White bean dip with crudités
6
Points®
Total time: 15 min • Prep: 10 min • Cook: 5 min • Serves: 4 • Difficulty: Easy
Unexpected guests? Raid the fridge for some fresh vegies and whip up this quick dip using a handy can of cannellini beans.


Ingredients
Canned cannellini beans, rinsed, drained
1 400g can, (400g)
Garlic
1 clove(s), quartered
Lemon juice
2 tbs
Olive oil
1 tbs
Dukkah
3 tsp
Turkish bread
200 g
Broccoli
1 piece(s), cut into florets
Green string beans
200 g, cut into 5cm lengths
Cauliflower
1 piece(s), cut into florets
Carrot(s)
1 medium, cut into batons
Red capsicum
1 medium, cut into strips
Instructions
1
Place beans, garlic, juice, half the oil and 2 teaspoons dukkah in a food processor. Season with salt and freshly ground black pepper.
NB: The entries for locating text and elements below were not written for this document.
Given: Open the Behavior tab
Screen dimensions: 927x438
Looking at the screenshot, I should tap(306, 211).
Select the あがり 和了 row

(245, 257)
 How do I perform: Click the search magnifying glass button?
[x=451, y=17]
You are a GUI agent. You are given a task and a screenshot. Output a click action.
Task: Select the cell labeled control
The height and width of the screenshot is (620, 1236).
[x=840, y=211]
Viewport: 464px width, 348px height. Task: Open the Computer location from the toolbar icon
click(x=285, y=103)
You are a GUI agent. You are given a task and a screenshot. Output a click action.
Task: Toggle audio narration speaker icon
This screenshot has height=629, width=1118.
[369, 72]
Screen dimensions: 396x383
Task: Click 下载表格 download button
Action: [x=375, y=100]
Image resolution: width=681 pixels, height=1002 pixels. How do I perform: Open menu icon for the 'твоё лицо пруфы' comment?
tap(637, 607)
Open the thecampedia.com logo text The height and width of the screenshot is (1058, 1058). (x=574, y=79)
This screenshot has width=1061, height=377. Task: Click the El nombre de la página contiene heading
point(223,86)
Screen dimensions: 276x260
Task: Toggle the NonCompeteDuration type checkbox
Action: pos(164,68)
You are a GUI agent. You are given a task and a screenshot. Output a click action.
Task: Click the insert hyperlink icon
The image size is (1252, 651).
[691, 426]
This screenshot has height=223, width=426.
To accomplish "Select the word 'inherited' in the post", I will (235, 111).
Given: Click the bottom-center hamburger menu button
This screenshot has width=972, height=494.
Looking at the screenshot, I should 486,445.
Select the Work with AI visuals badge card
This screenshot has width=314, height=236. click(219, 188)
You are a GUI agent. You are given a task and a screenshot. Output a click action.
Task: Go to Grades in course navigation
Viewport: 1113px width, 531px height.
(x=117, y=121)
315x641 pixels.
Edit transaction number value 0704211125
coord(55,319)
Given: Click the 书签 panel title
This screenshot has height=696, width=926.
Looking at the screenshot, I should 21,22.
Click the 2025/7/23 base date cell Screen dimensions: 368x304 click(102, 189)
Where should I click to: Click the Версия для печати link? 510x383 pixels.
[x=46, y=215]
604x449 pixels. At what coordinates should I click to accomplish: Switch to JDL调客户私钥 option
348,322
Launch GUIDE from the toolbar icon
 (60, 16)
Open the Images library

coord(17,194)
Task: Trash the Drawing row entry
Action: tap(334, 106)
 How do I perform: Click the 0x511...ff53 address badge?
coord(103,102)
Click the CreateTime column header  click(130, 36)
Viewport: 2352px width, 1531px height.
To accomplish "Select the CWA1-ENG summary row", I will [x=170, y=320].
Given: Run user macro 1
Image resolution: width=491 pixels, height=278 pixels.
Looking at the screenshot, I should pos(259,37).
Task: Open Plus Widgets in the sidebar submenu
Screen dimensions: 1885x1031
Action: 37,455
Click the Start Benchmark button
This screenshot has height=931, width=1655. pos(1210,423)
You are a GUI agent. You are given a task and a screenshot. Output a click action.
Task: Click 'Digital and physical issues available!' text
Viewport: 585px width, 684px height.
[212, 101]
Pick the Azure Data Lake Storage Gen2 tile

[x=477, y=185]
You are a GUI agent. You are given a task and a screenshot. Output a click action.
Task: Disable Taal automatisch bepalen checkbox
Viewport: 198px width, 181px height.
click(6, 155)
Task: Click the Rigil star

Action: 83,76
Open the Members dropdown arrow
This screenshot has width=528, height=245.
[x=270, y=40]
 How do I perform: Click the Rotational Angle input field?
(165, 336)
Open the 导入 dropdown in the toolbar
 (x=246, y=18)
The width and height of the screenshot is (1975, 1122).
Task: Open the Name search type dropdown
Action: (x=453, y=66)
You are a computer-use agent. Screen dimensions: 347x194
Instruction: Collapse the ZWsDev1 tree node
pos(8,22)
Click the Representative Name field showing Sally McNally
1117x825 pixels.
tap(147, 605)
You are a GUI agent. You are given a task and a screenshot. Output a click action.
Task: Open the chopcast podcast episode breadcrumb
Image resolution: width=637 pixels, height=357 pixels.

Process until almost smooth. Transfer to a serving bowl. Drizzle with remaining oil and sprinkle with remaining dukkah.
2
Blanch broccoli, beans and cauliflower in a medium saucepan of boiling water for 2 minutes. Drain and refresh in a large bowl of cold water. Drain.
3
Preheat grill to high. Grill cut side of bread until golden. Cut into fingers. Serve dip with toast fingers, blanched vegetables and raw carrot and capsicum.